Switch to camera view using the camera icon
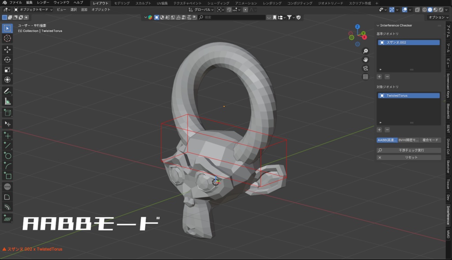 [365, 68]
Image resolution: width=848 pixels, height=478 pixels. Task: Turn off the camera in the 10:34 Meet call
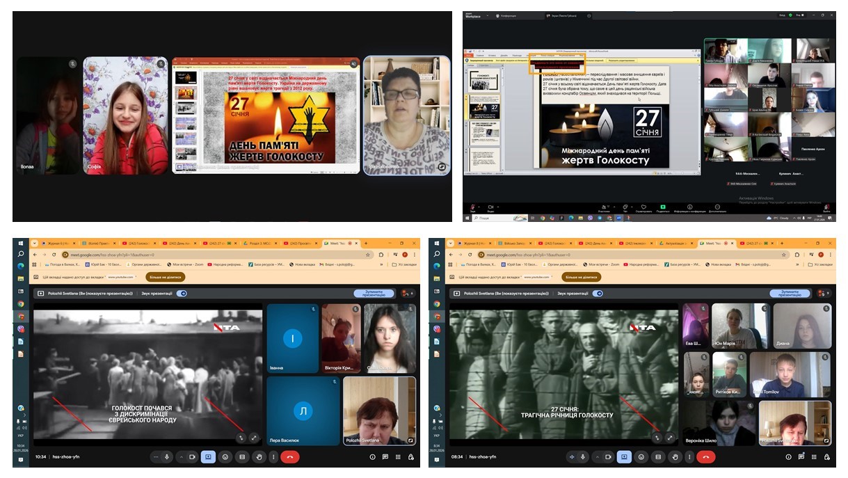point(192,457)
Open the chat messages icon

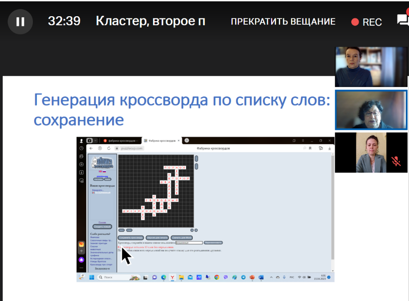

━━━━

## The exercise
Please rewrite the lines above with "camera" changed to "video" and nothing else altered, leaving out the pictures.

## Result of the task
Switch to video view using the video icon
 [365, 68]
Image resolution: width=848 pixels, height=478 pixels. Task: Turn off the video in the 10:34 Meet call
point(192,457)
Open the chat messages icon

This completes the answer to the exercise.